* **Ausgewählter Text**
Bezüglich des primären Endpunkts (Z-Score der Kognition) waren beide Dosierungen von Vortioxetin Placebo statistisch signifikant überlegen. Ferner lagen beide Dosierungen von Vortioxetin statistisch über Placebo hinsichtlich des vordefinierten sekundären Endpunkts (DSST, korrekte Symbole). Unterschiede zum Placebo wurden für alle kognitiven Domänen gefunden, mit Ausnahme von 20 mg Vortioxetin beim RAVLT (Lernen) und dem CRT. Die klinische Relevanz des statistisch signifikanten Effekts wird gestützt durch die standardisierten Effektstärken (Cohen’s d im Bereich von 0,23 bis 0,52; Abb. 3).
Abb. 3. Standardisierte Effektstärken (Cohen’s d) für die untersuchten neuropsychologischen Domänen [aus 30]. DSST: Digit Symbol Substitution Test; RAVLT: Rey Auditory Verbal Learning Test; TMT: Trail Making Test (A oder B); SRT: Stroop, einfache Reaktionszeit-Aufgabe; CRT: Wahlreaktionszeit-Aufgabe. *p<0,05; **p<0,01; ***p<0,001 vs. Placebo
Hinsichtlich der antidepressiven Wirkung unterschieden sich beide Vortioxetin-Dosierungen signifikant von Placebo (Abb. 4). Ferner konnten auch für Response und Remission signifikante Unterschiede zugunsten beider Dosierungen von Vortioxetin gefunden werden [36].
Abb. 4. Gesamtscores der Montgomery-Åsberg Depression Rating Scale (MADRS) von Behandlungsbeginn bis Woche 8 [aus 30]. **p<0,01; ***p<0,001 vs. Placebo; LOCF: Last observation carried forward
Die günstigen Effekte von Vortioxetin vs. Placebo bei objektiven neuropsychologischen Tests wurden untermauert von signifikanten Verbesserungen in der von Patienten beurteilten, subjektiven kognitiven Funktionsfähigkeit (Abb. 5). Beide Dosierungen von Vortioxetin führten zu stärkeren Verbesserungen in allen PDQ-Subskalen (Aufmerksamkeit/Konzentration, Gedächtnis [retrospektiv und prospektiv], Planung/Organisation).

* **Bereitgestellte Daten**
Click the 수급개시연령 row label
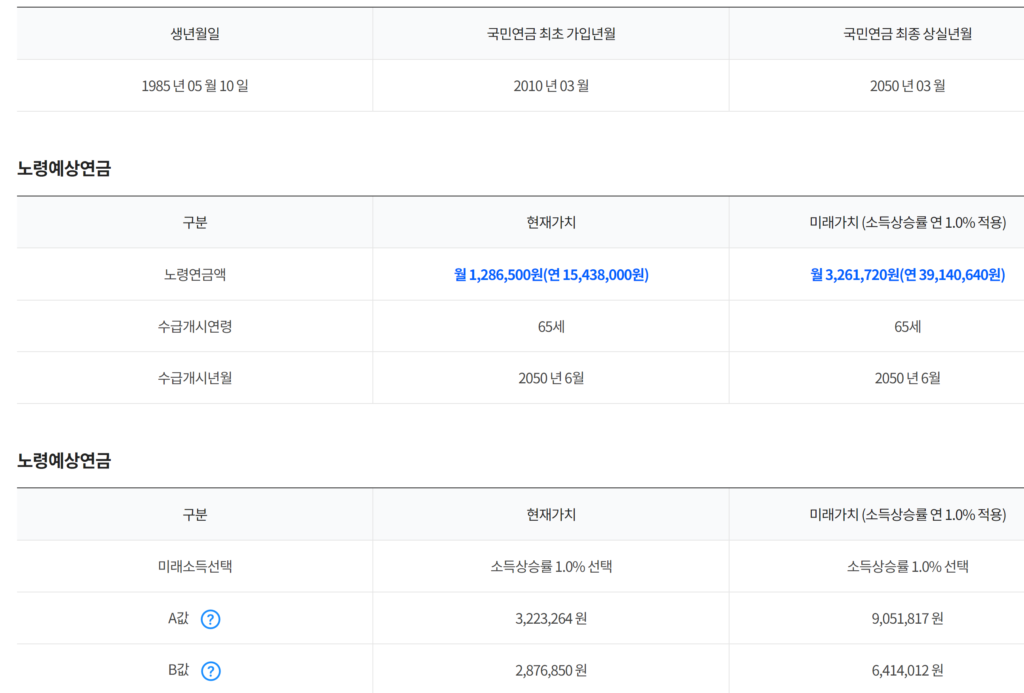This screenshot has width=1024, height=693. point(195,327)
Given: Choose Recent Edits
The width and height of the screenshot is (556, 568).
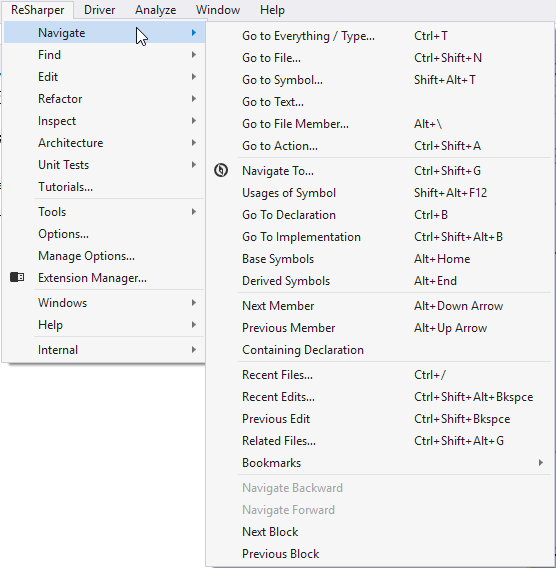Looking at the screenshot, I should coord(380,397).
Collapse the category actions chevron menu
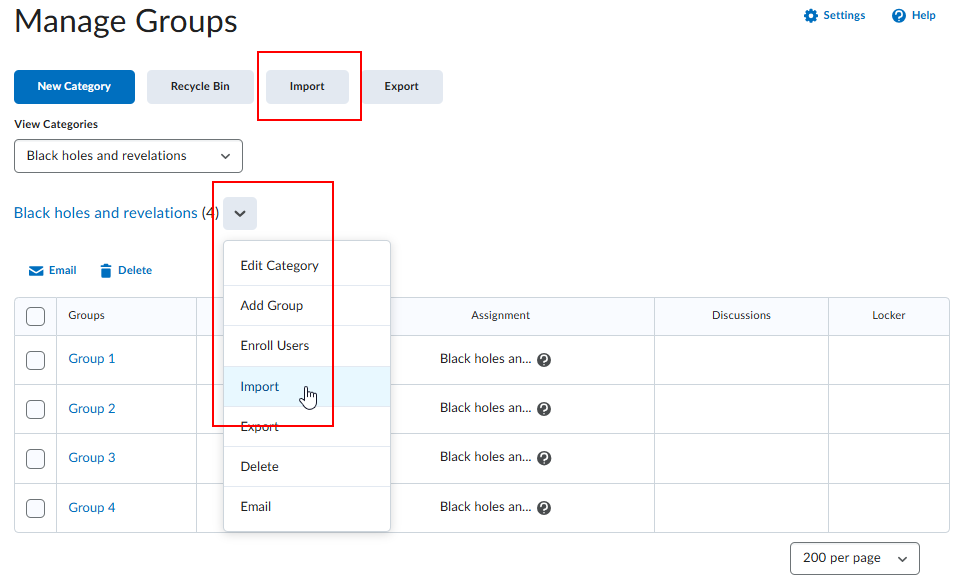 [x=240, y=214]
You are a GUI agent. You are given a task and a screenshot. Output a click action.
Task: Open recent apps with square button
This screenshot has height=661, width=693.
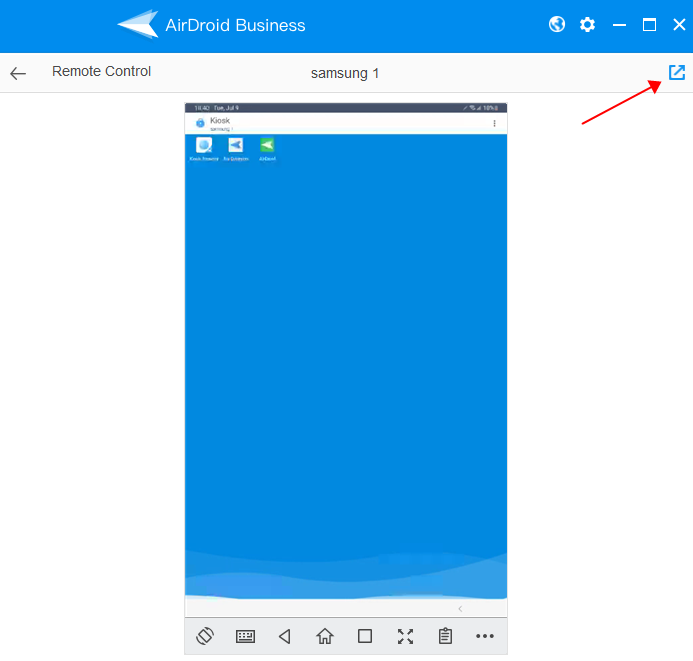tap(365, 636)
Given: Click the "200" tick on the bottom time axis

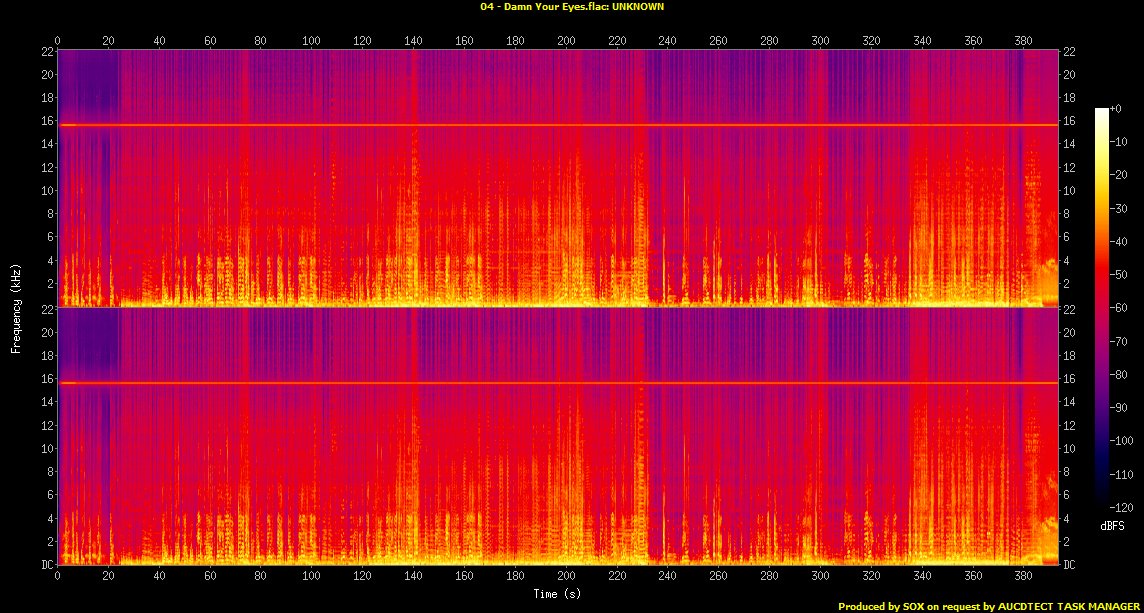Looking at the screenshot, I should [x=566, y=576].
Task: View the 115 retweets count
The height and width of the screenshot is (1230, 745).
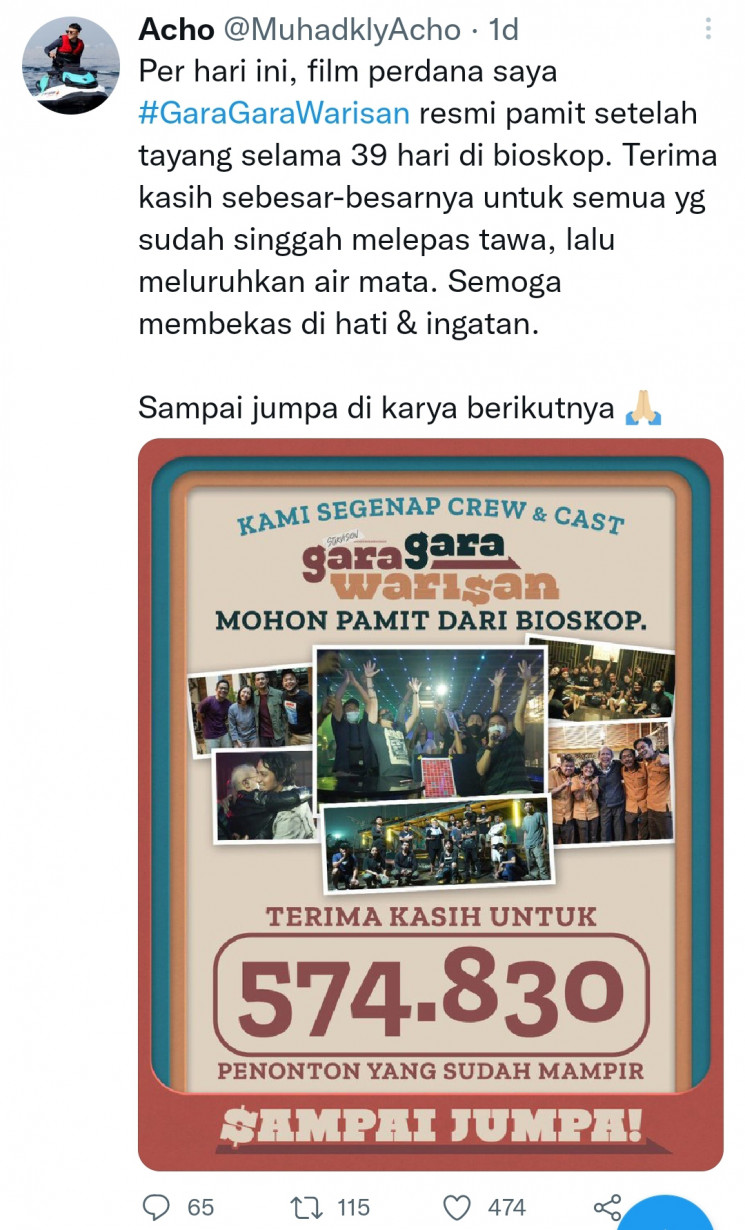Action: click(x=353, y=1208)
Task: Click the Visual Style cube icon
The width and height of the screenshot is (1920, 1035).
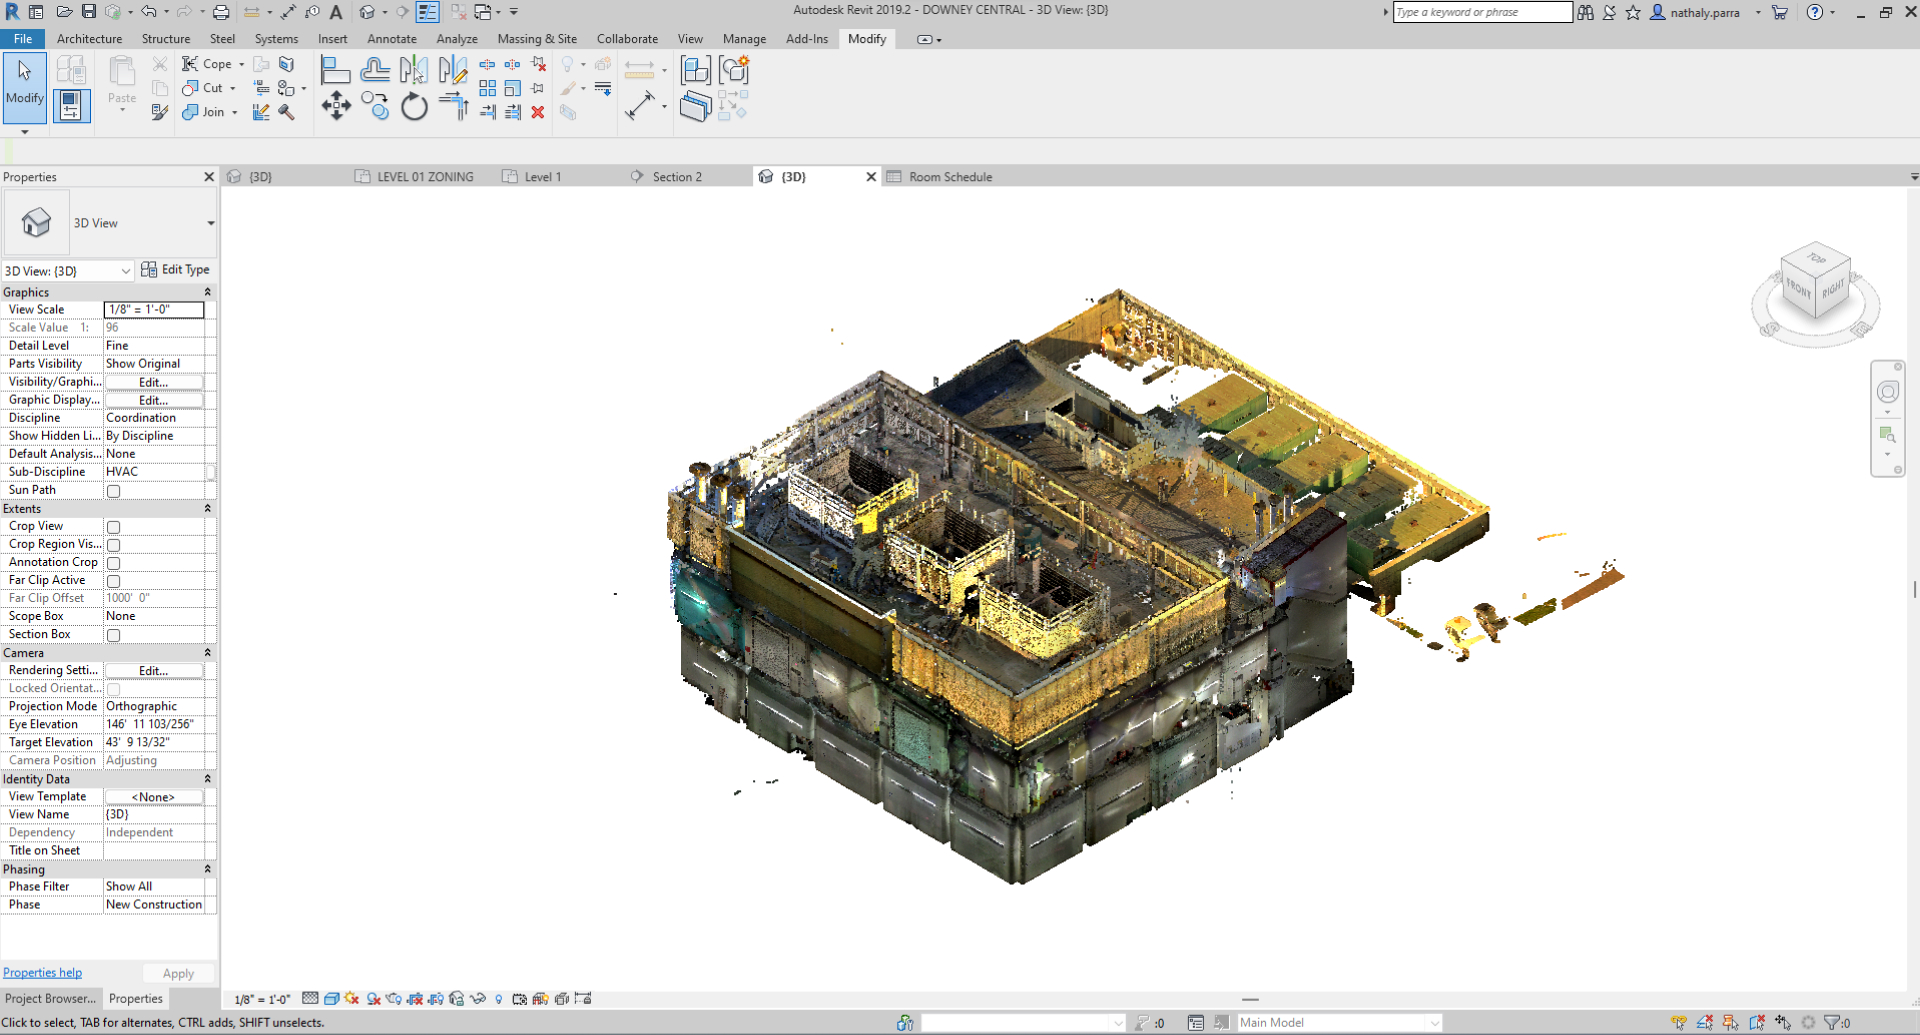Action: pyautogui.click(x=331, y=998)
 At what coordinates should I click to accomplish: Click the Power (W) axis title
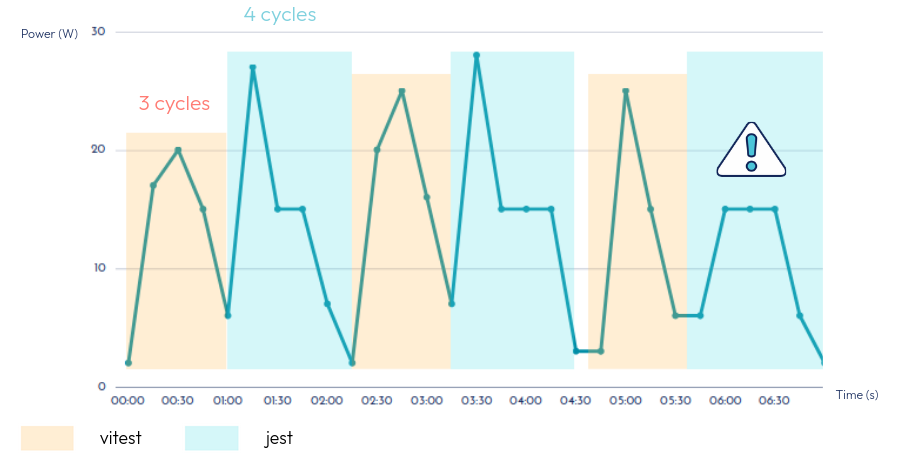(x=49, y=34)
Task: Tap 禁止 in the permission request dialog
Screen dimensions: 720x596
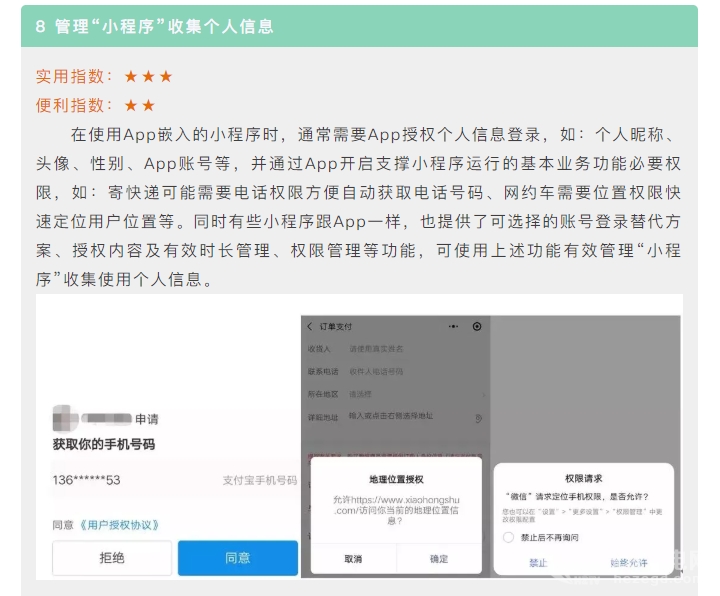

* **Zu erledigende Aufgaben**
(a) In welchem Bereich liegen laut dem Text zu Vortioxetin die standardisierten Effektstärken (Cohen’s d)?
(b) Gib aus dem Text zu Vortioxetin den Abschnitt wortgetreu aus, beginnend mit „Abb. 4. Gesamtscores“ und weiter bis einschließlich „und prospektiv], Planung/Organisation).“.
(c) Welche Tests werden in der Legende zu Abb. 3 im Text zu Vortioxetin mit Abkürzung genannt? Führe alle mit ihrer ausgeschriebenen Bezeichnung auf.

* **Lösungen je Aufgabe**
(a) Im Bereich von 0,23 bis 0,52.

(b)
Abb. 4. Gesamtscores der Montgomery-Åsberg Depression Rating Scale (MADRS) von Behandlungsbeginn bis Woche 8 [aus 30]. **p<0,01; ***p<0,001 vs. Placebo; LOCF: Last observation carried forward
Die günstigen Effekte von Vortioxetin vs. Placebo bei objektiven neuropsychologischen Tests wurden untermauert von signifikanten Verbesserungen in der von Patienten beurteilten, subjektiven kognitiven Funktionsfähigkeit (Abb. 5). Beide Dosierungen von Vortioxetin führten zu stärkeren Verbesserungen in allen PDQ-Subskalen (Aufmerksamkeit/Konzentration, Gedächtnis [retrospektiv und prospektiv], Planung/Organisation).

(c)
- DSST: Digit Symbol Substitution Test
- RAVLT: Rey Auditory Verbal Learning Test
- TMT: Trail Making Test (A oder B)
- SRT: Stroop, einfache Reaktionszeit-Aufgabe
- CRT: Wahlreaktionszeit-Aufgabe